WORK INSTRUCTIONS: Continue the opinion column about words that have changed their meaning, picking up right after its last sentence.

PASSAGE PROVIDED:

+---+

From rewilding to ‘wild’ swimming, nature has been hijacked by modern-day Marie Antoinettes

In the decade I defined recently in this column as the Troubled Teens, many words have changed their meaning. Now, it isn’t just old fogeys muttering darkly about verbal appropriation, as one lovely word after another falls to the monstrous regiments of the woke. I am, too.

“Brave” – once meant rescuing orphans from burning buildings; now means talking about one’s troubles in public. “Activist” – once meant getting out and about to help others; now means staying indoors on the internet screaming at people who think differently. “Community” – once meant a cheery group of neighbours getting together for street parties; now means a posse of peevish wallflowers going for gold in the Victimhood Olympics.

+---+

[Stored records]
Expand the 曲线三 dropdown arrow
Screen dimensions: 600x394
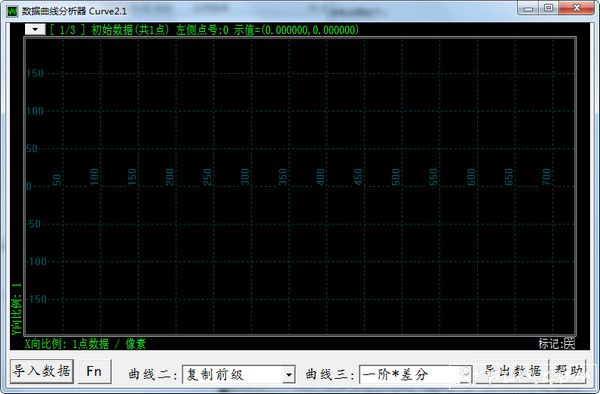(465, 374)
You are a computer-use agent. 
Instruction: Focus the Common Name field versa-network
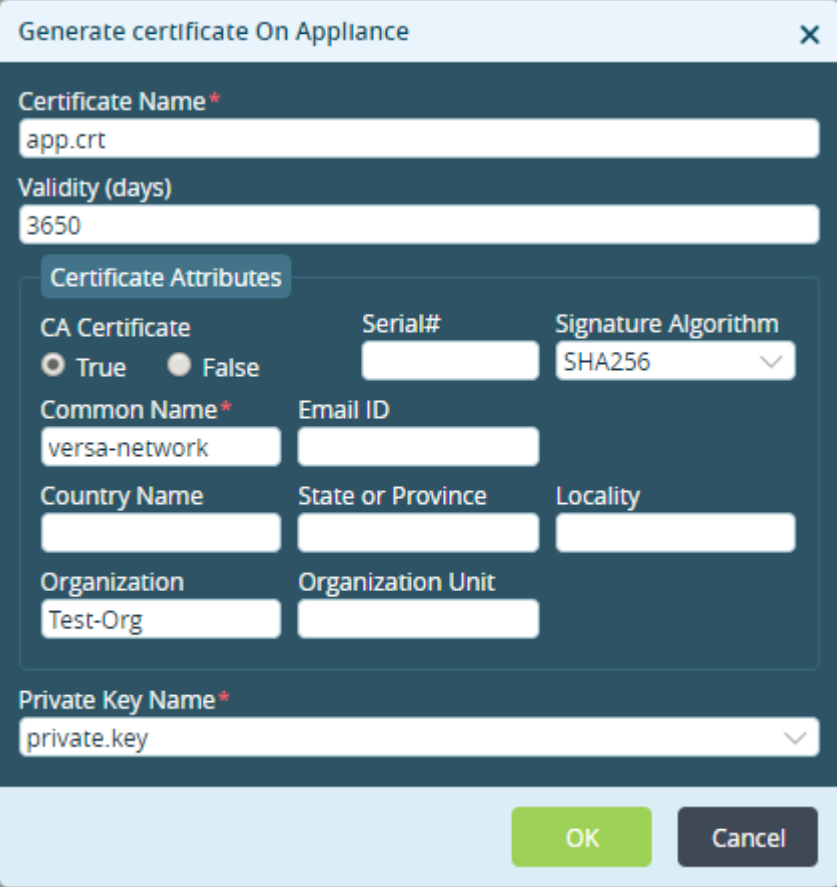tap(161, 447)
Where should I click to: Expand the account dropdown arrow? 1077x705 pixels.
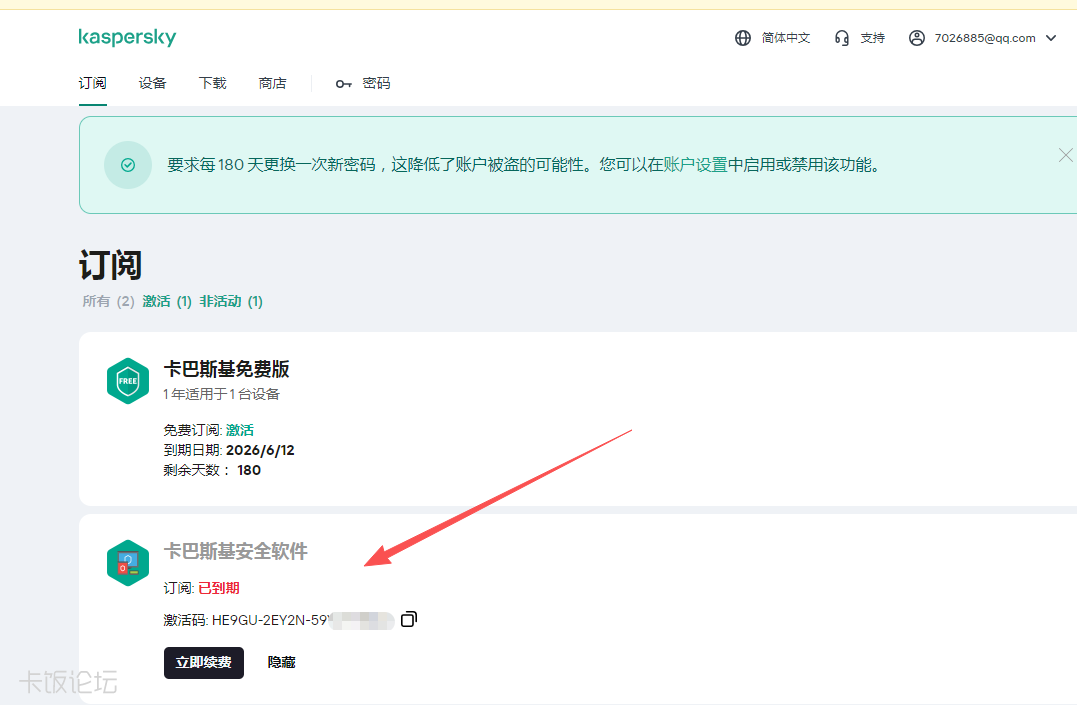point(1051,38)
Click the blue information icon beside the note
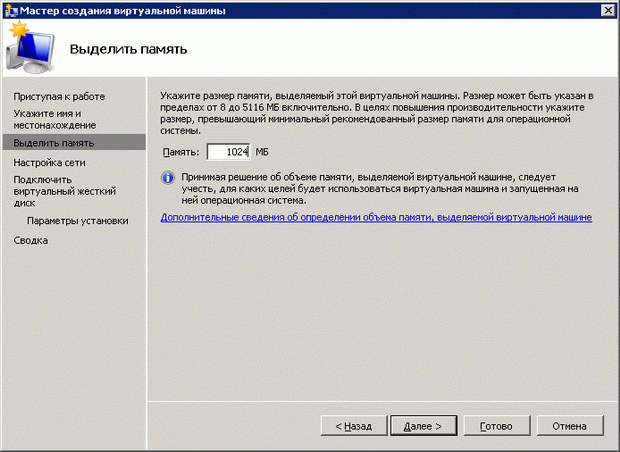The image size is (620, 452). point(168,178)
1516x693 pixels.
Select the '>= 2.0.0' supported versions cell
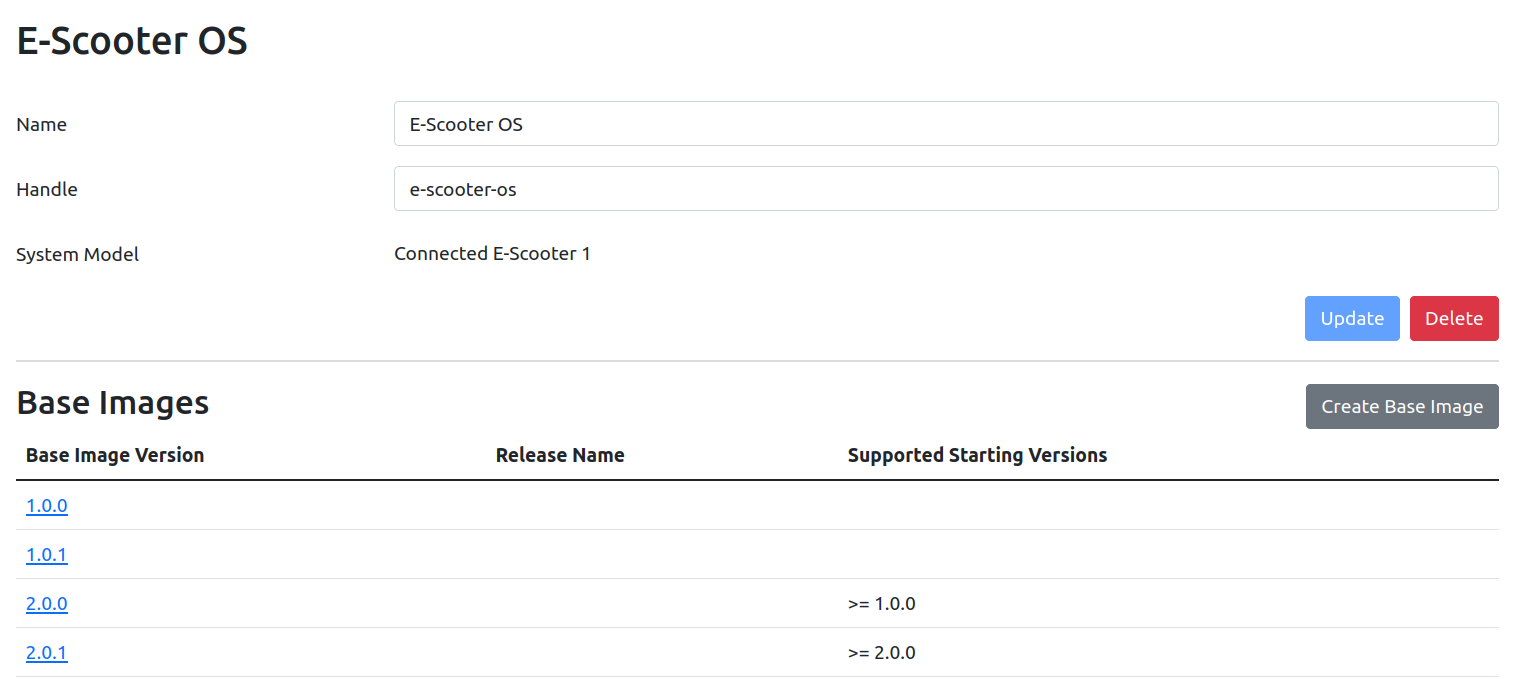881,652
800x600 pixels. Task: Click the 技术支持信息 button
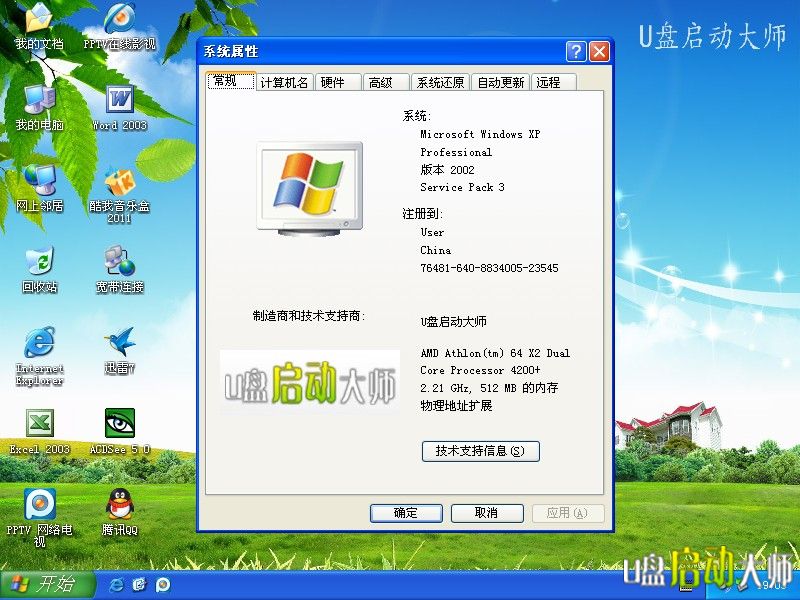[482, 451]
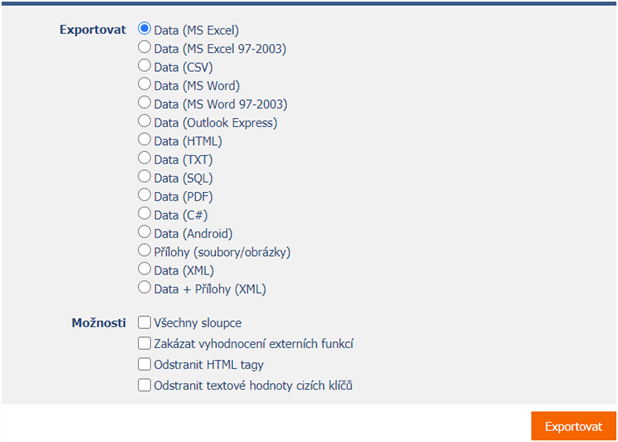
Task: Enable Odstranit textové hodnoty cizích klíčů
Action: click(x=144, y=385)
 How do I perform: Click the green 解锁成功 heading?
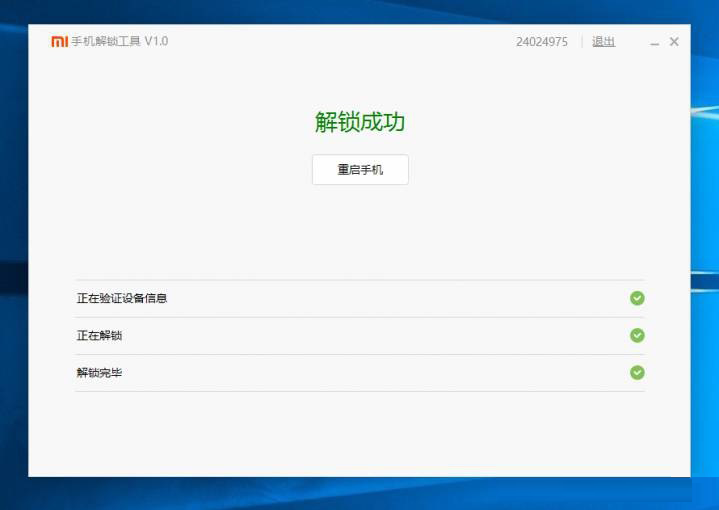(360, 122)
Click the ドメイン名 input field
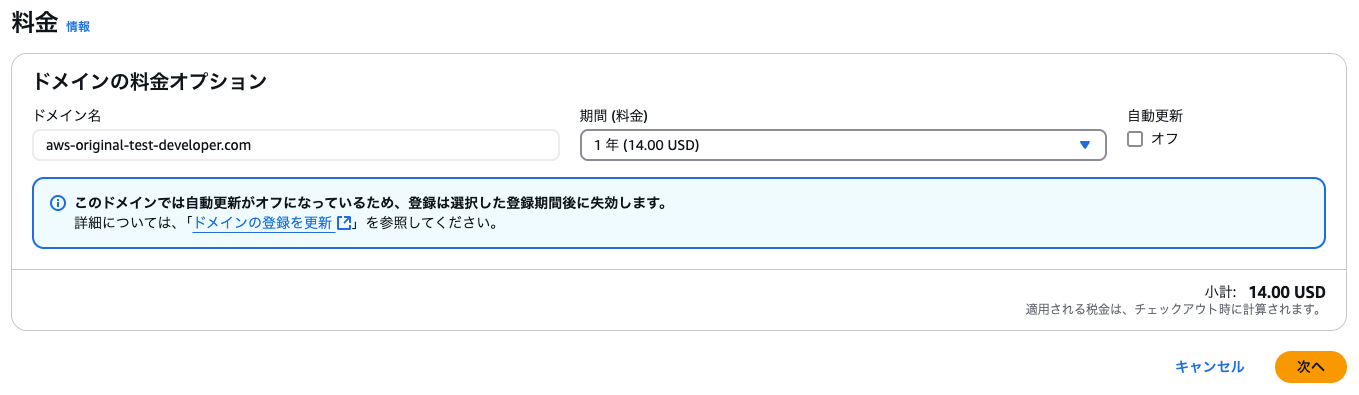 point(296,145)
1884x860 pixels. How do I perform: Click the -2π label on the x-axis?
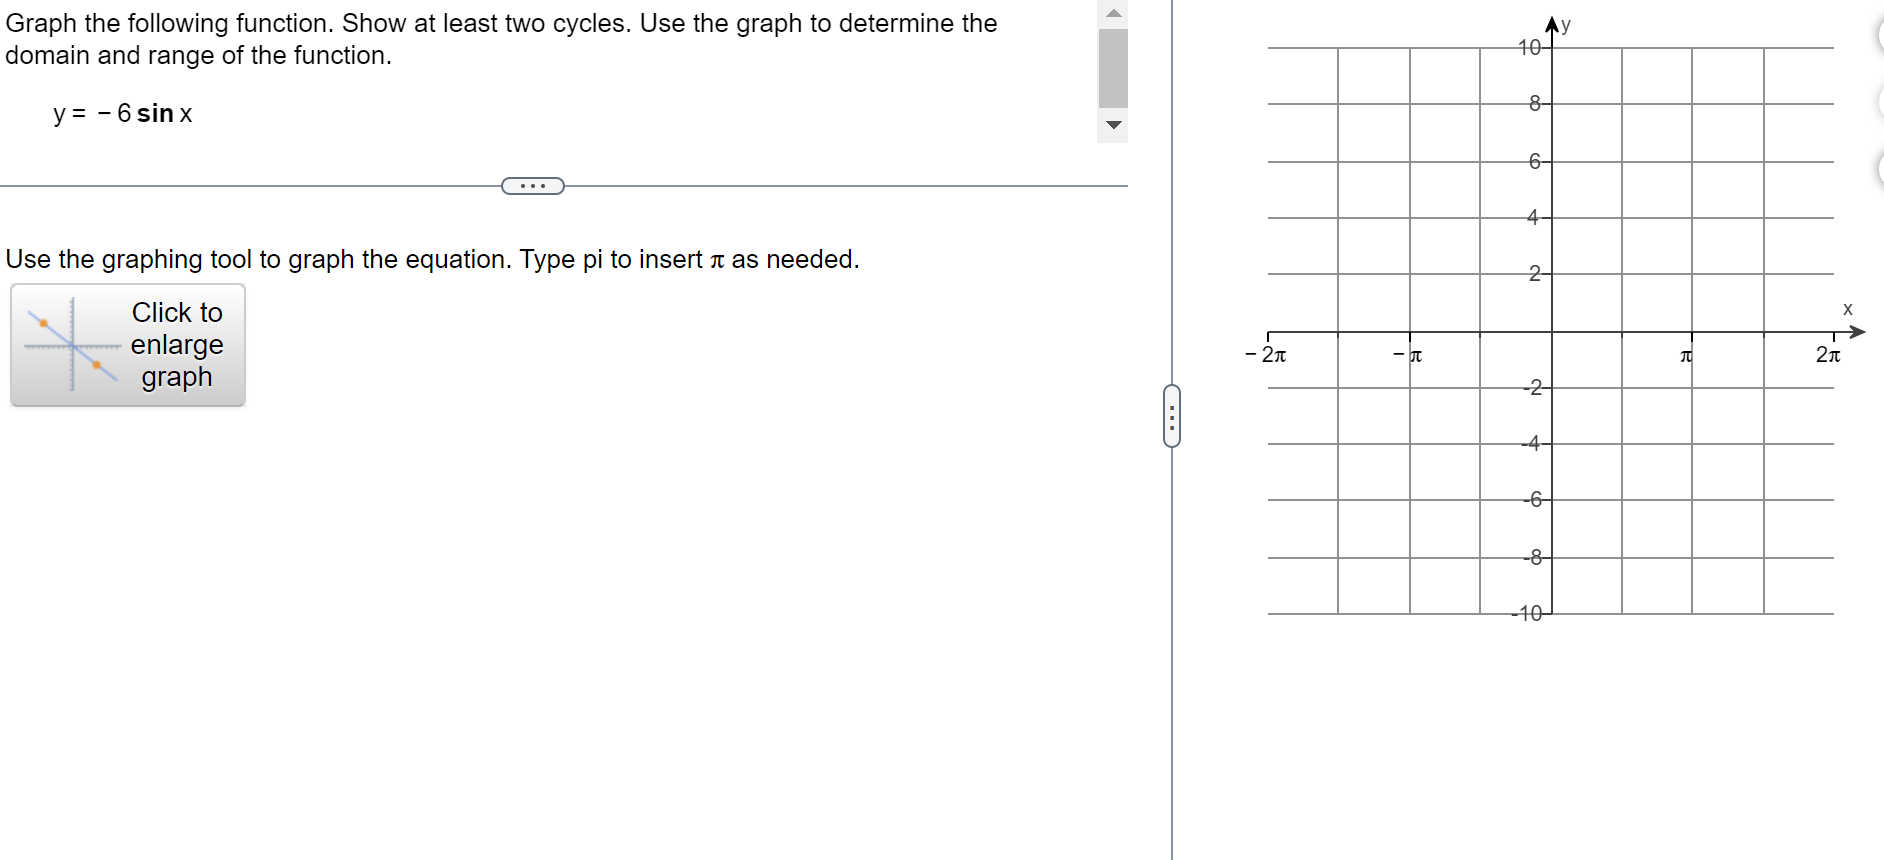(1266, 353)
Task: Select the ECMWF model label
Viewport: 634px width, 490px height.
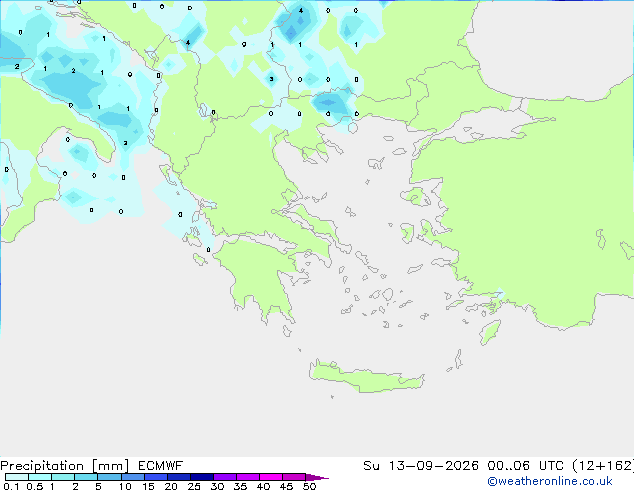Action: (x=160, y=466)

+---+

EXPECTED OUTPUT:
And now “wild” – a word which, predictably, I have a weakness for. The Cambridge Dictionary defines it as “uncontrolled or extreme” with the slang “unusual, often in a way that is attractive or exciting”. This is the wildness that produced numerous cultural artefacts: songs like Wild Thing, films like Wild At Heart, books like Where The Wild Things Are.

But in recent years there’s been a creeping encroachment of a version of the word which doesn’t mean life-affirming risk but rather self-denying caution – to quote Cambridge, “wild land is not used to grow crops and has few people living on it”. “Rewilding” predictably showed up in the woke Archers a while back when the rich old Archer matriarch Peggy awarded half a million pounds to a “rewilding” project. Though it seemed an unlikely alliance at first, it’s worth remembering that “conservative” and “conservation” have a common root – and probably a manky old root thieved from common land and made into a stew, if the two-legged hedge-hogs have anything to do with it.

Lockdown, meanwhile, has exacerbated the craze for foraging as part and parcel of the wildness trend, along with wild swimming (swimming outside) and wild dining (dining outside) to the point where Epping Forest – once most notorious for dogging – has been rebooted as an Essex Eden, keen to share its opulent bounty with the furloughed.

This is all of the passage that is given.